Global-Campus-Frequently-Asked-Questions-2Update 8/5: Embedded FAQ document above for those who cannot access University of Arizona link.
Did you do any research? Please try to consider how growth in a market works…
Literally, just trying to help you understand.
Can you be more specific with your question / comment? Happy to discuss details but need to know what you’re implying or saying.
Did the Board of Regents approve of this acquisition and underlying sole-source contracts with Zovio? Are these public documents?
Yes, the Board of Regents approved of the acquisition and even put out a statement:
https://arizona.app.box.com/v/GlobalCampus/file/699555624768
I have been told that the agreement itself will likely be released in three months. I believe the docs should be subject to public records law, but I have not pursued a formal request yet, nor have I found any contractual information.

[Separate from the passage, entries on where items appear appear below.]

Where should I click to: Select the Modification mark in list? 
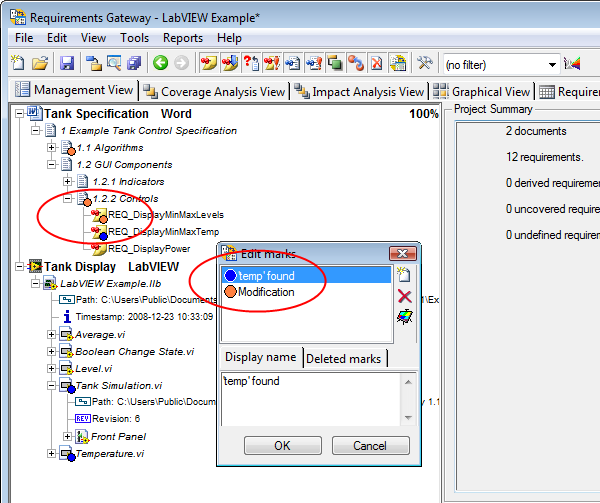(x=266, y=292)
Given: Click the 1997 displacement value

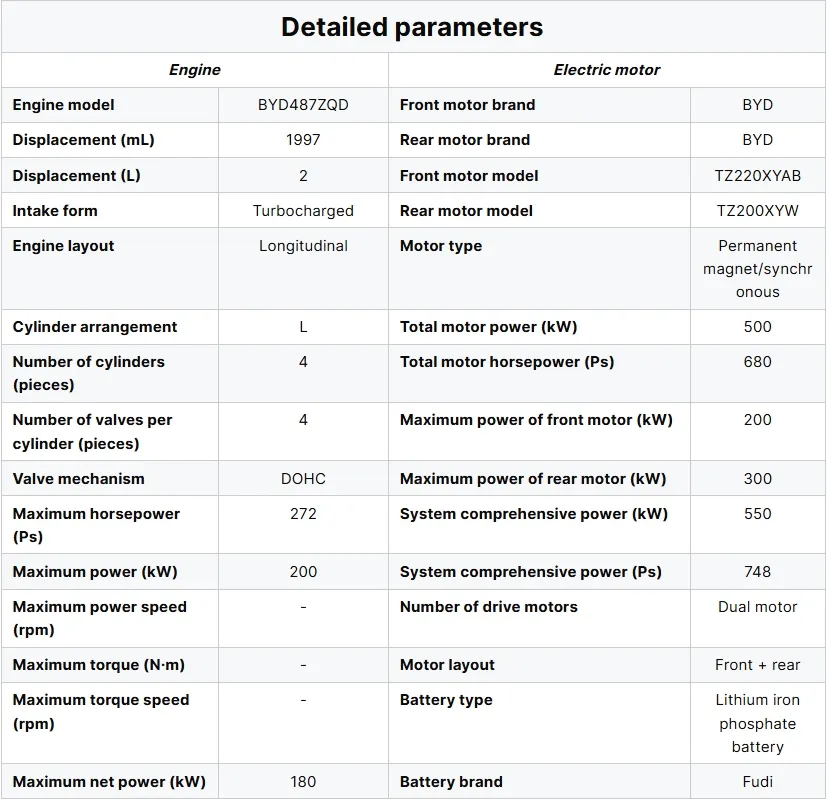Looking at the screenshot, I should (303, 140).
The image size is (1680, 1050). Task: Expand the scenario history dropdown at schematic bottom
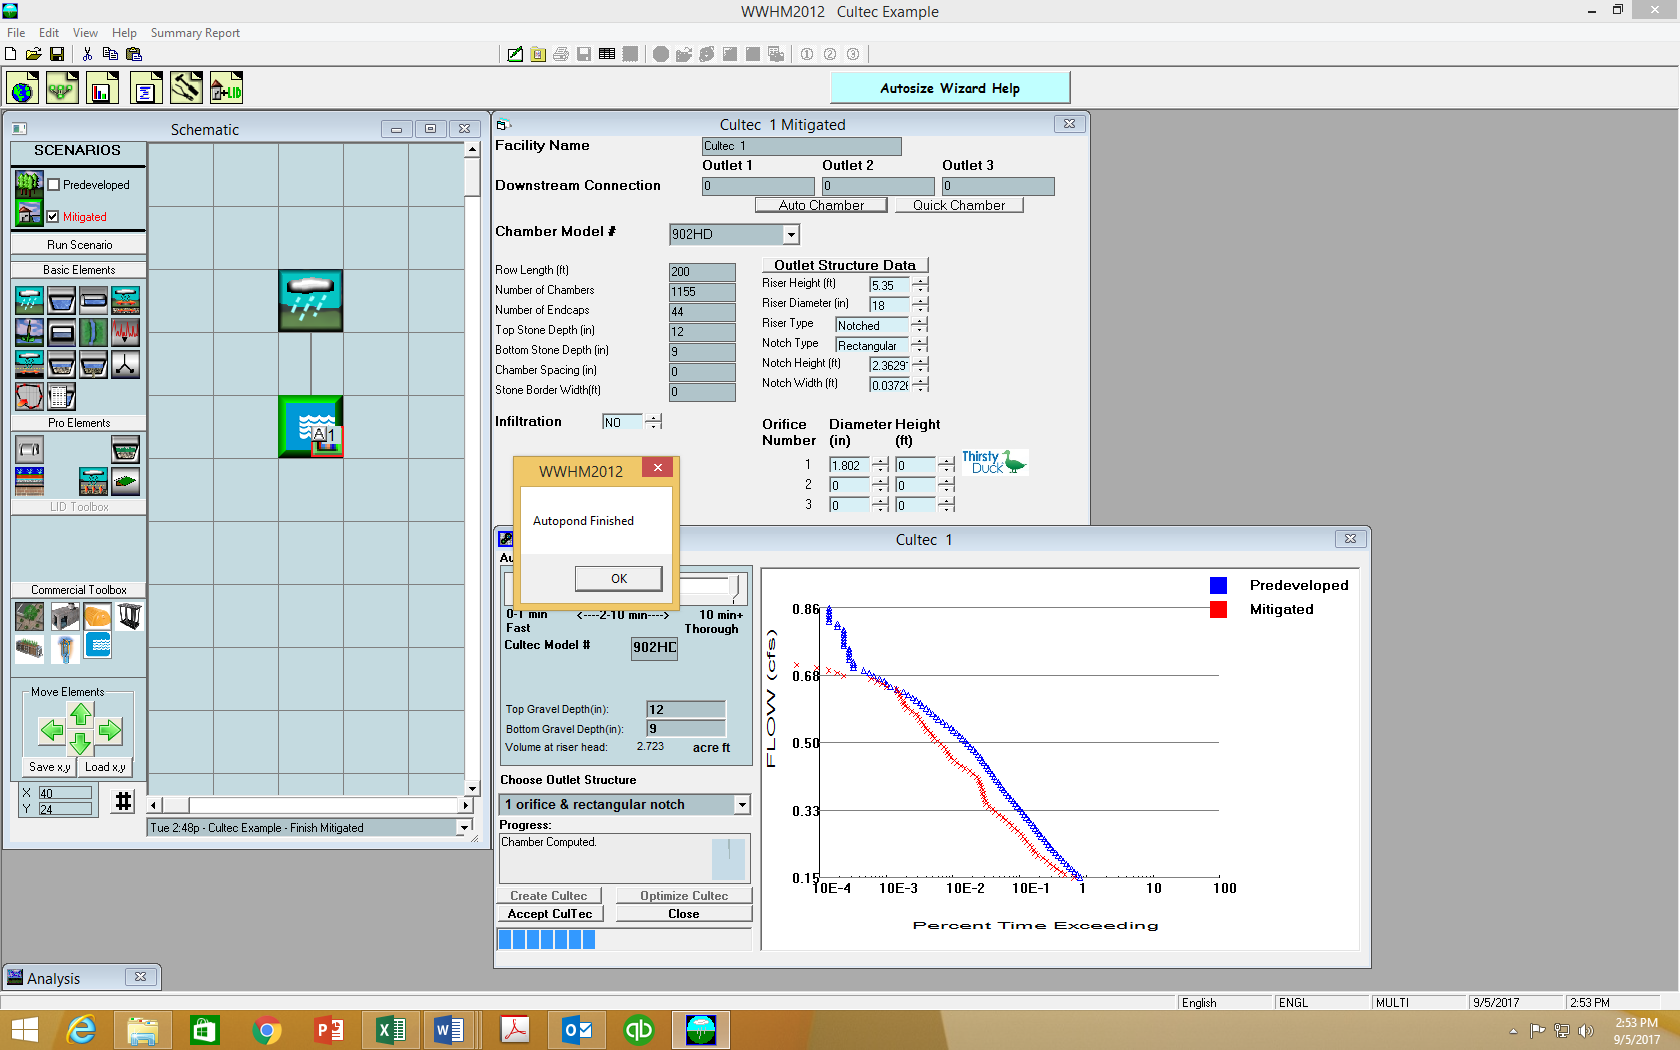[x=464, y=828]
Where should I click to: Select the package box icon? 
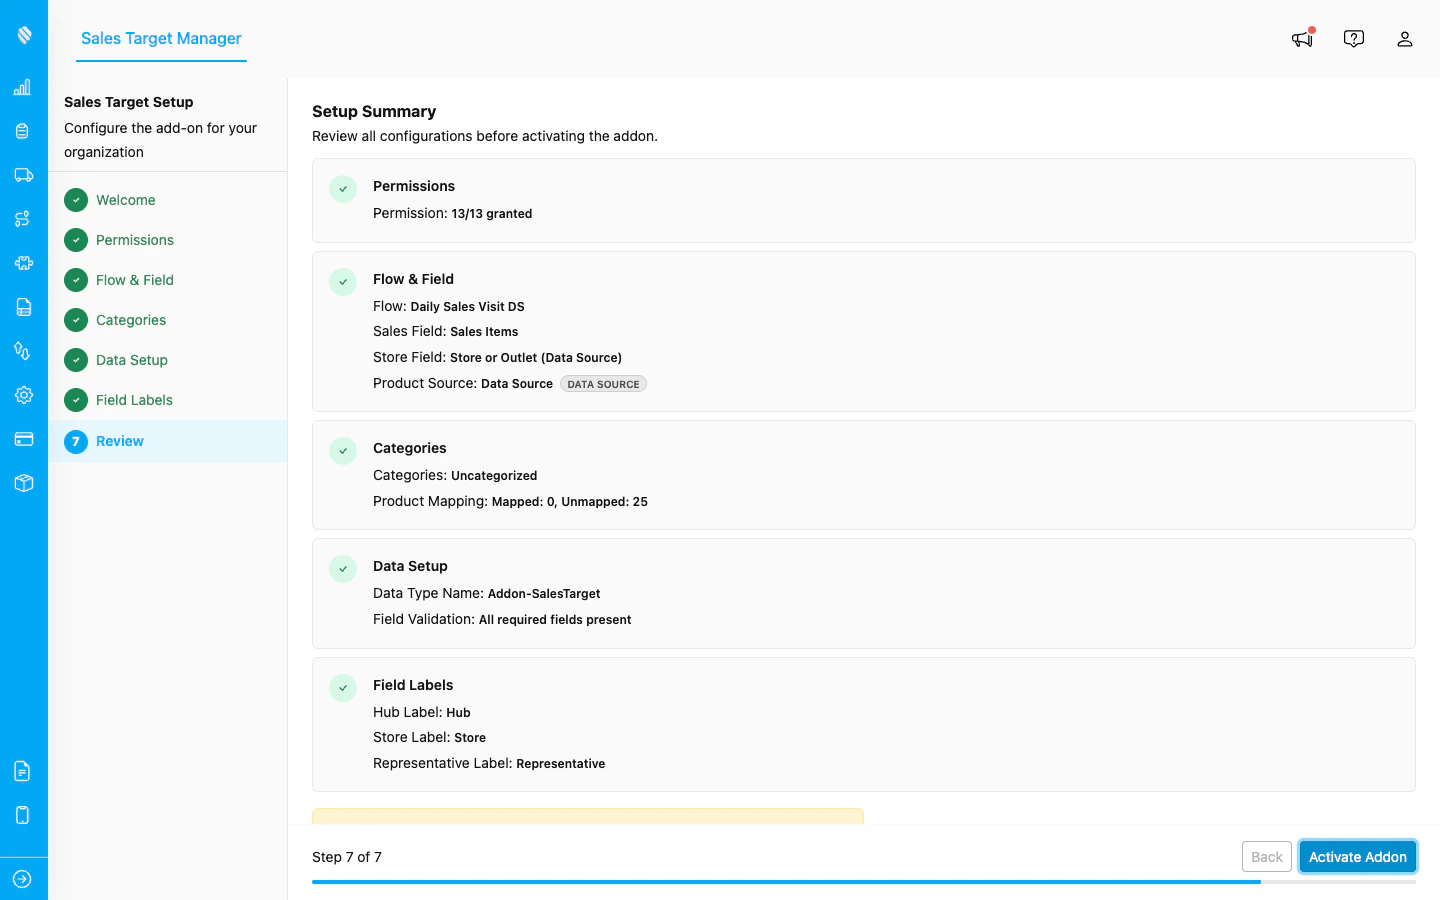point(23,483)
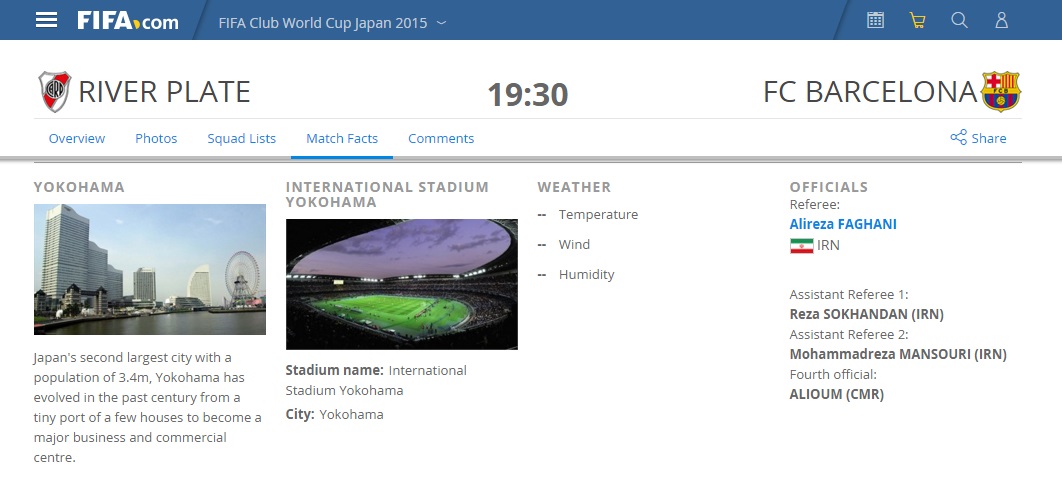Open the Photos tab

156,139
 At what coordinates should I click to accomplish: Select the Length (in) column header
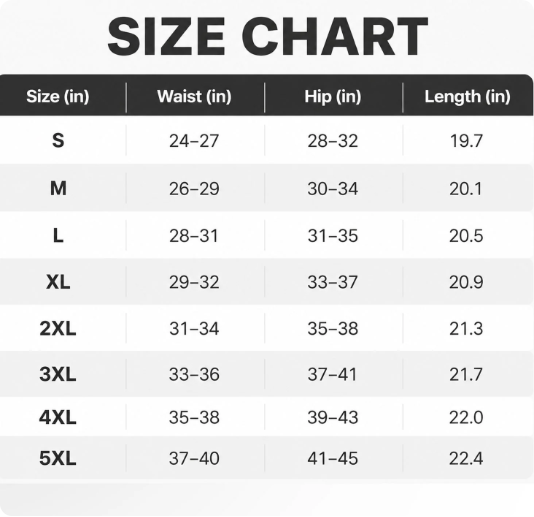pos(467,97)
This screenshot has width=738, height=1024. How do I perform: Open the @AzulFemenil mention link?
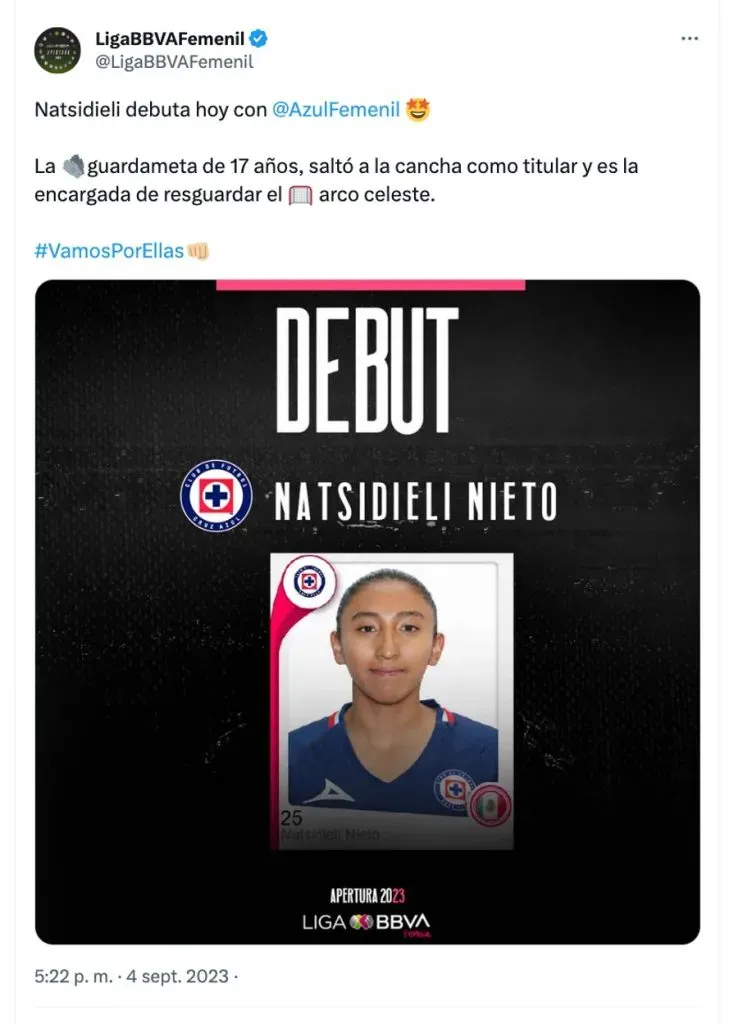(337, 112)
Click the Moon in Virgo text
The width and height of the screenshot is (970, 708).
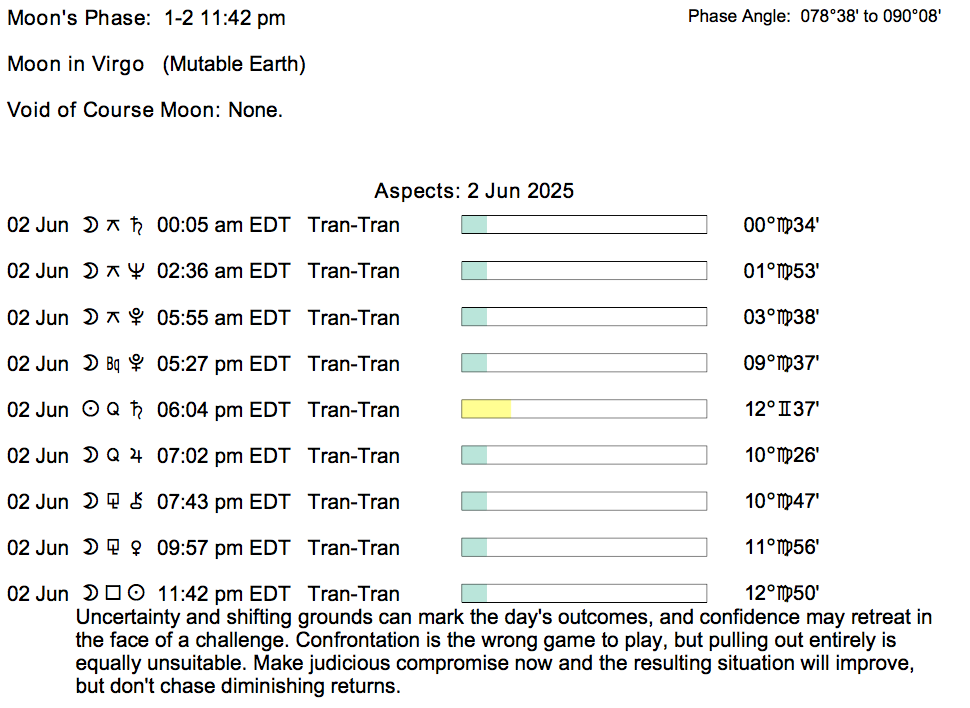coord(157,64)
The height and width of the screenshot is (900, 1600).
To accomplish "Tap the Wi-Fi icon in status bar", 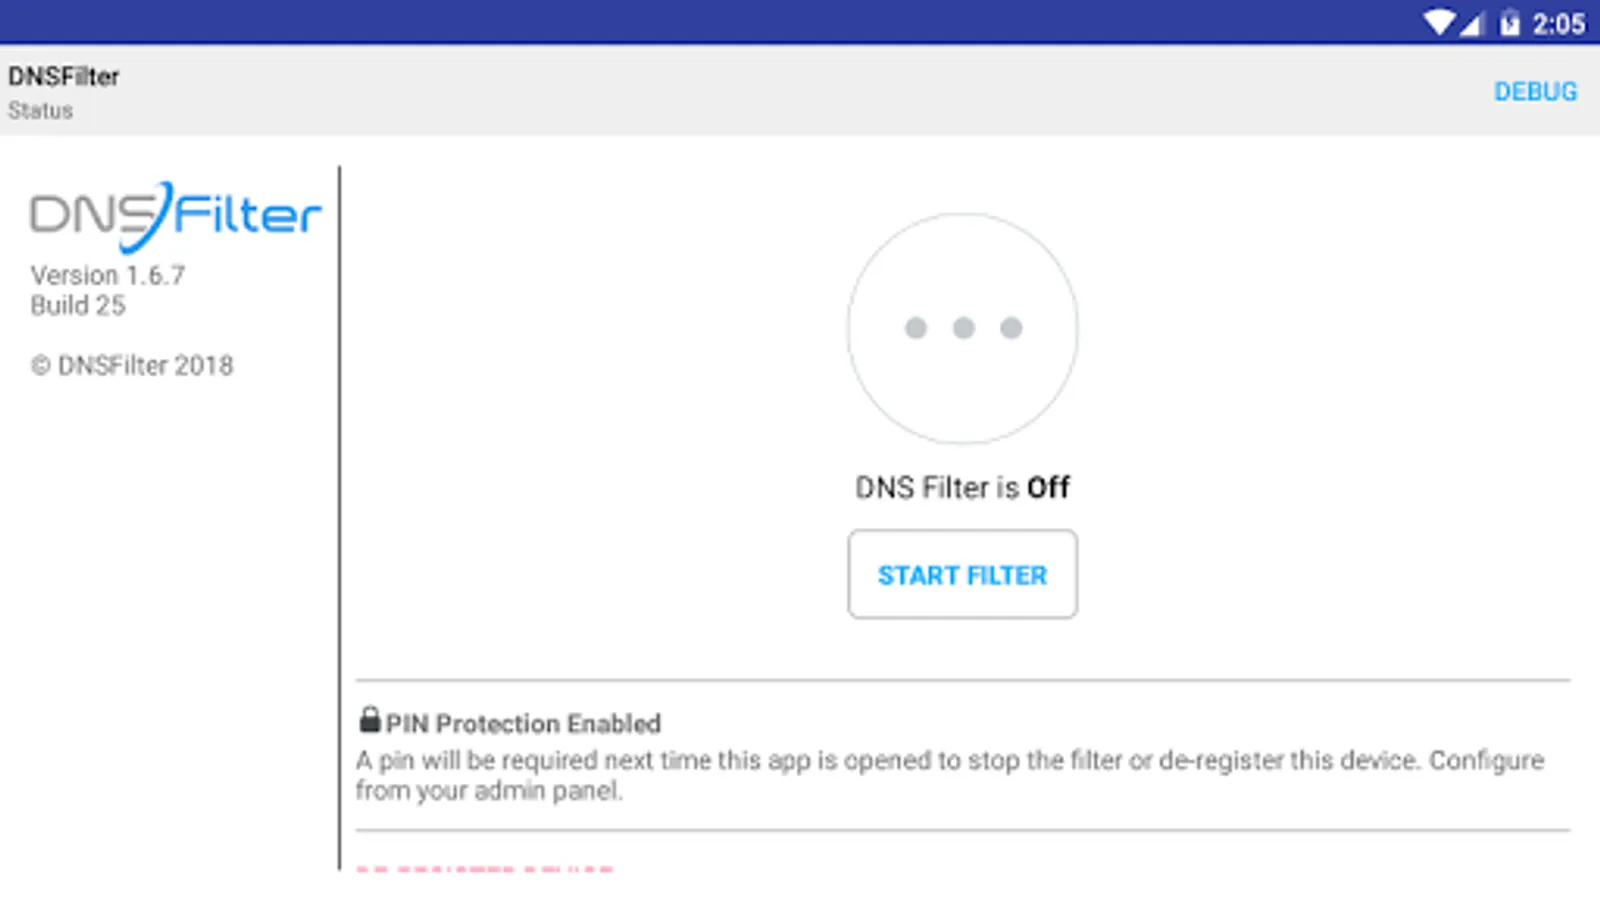I will 1440,22.
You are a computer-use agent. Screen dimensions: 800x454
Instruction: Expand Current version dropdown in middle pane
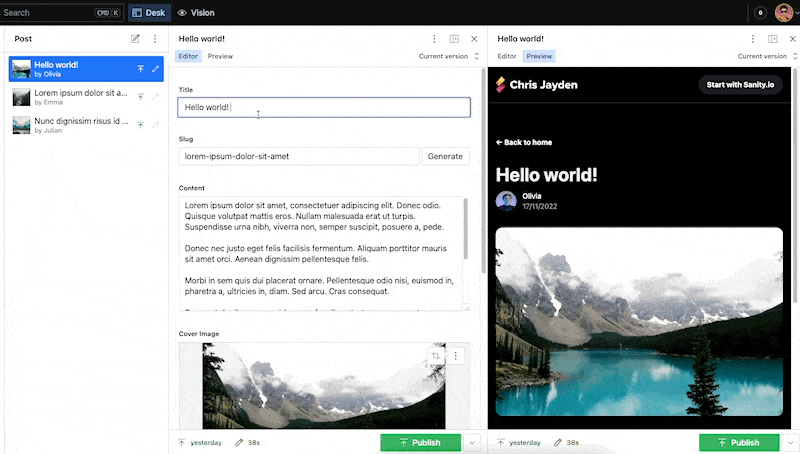pos(449,56)
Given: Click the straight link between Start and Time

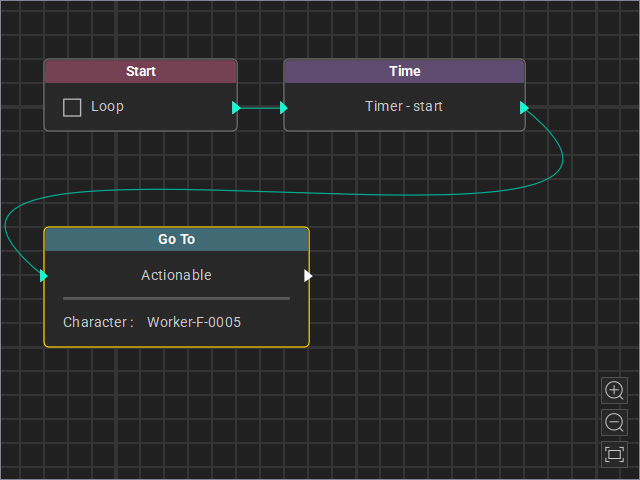Looking at the screenshot, I should tap(260, 108).
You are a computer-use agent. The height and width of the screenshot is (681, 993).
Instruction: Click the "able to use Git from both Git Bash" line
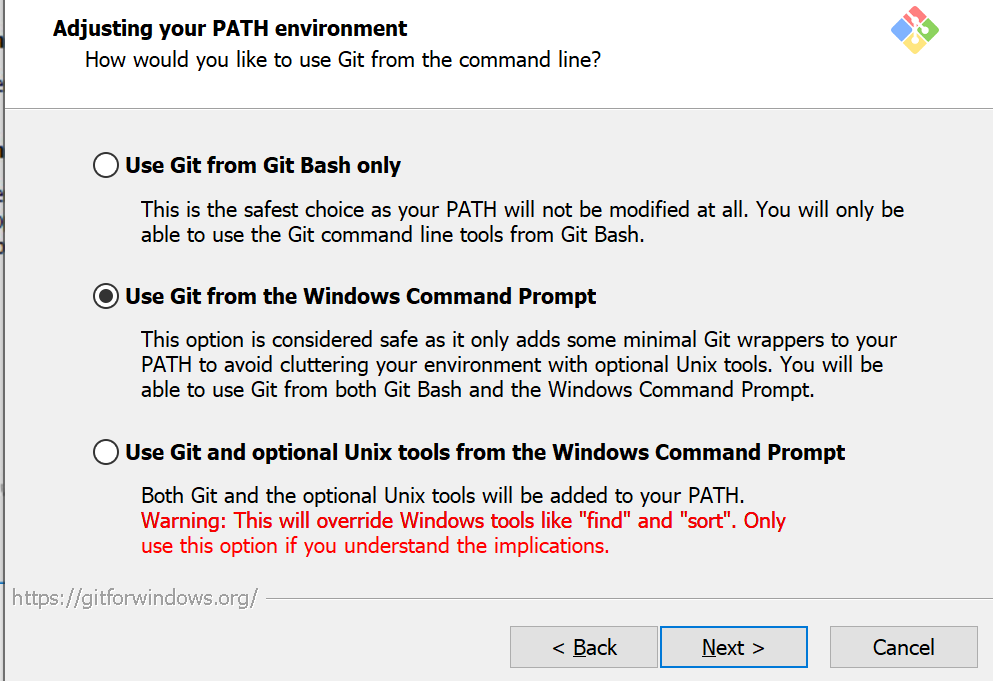point(477,390)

As a graduate student and Research/Teaching Assistant at UA and alumnus of ASU, I find this post both interesting but rooted in too many assumptions. It’s not difficult to be wary of the financials and even the president’s motivations here, but I think the COVID reality we find ourselves in warrants some consideration. No reasonable person would enter into such an agreement in this economic climate that didn’t have certain financial safeguards in place. That would be ludicrous. To assume that the UA wouldn’t use the mistakes of Purdue Global as a benchmark for what not to do isn’t giving them enough credit. From my seat, the University as an institution hasn’t done much in the way of ramping up the development of Online resources (Arizona Online) in response to COVID. Much of this was left to the University’s Colleges and Departments to figure out. It’s no secret that Robbins opted for the free agent here over pulling from the farm organization, but that isn’t enough to conclude that the free agent won’t deliver or that his contract looks identical to the last free agent to make a similar run.
Fair enough, and I acknowledge that there are assumptions involved. This is the key paragraph [emphasis added in comment]:
I am likely to revisit this story today or tomorrow based on some new information on what the deal actually is. But the overall messaging is part of the problem. Not stating where the deal is different than Purdue’s (today’s EdSurge article provides some clarity here), and not providing full answers in the FAQ (in particular the one about how much Zovio will make each year.
I truly hope you’re right that UA has learned from Purdue’s mistakes, but the school should provide real explanations (in particular sharing the contract structure) and much-better answers to FAQs.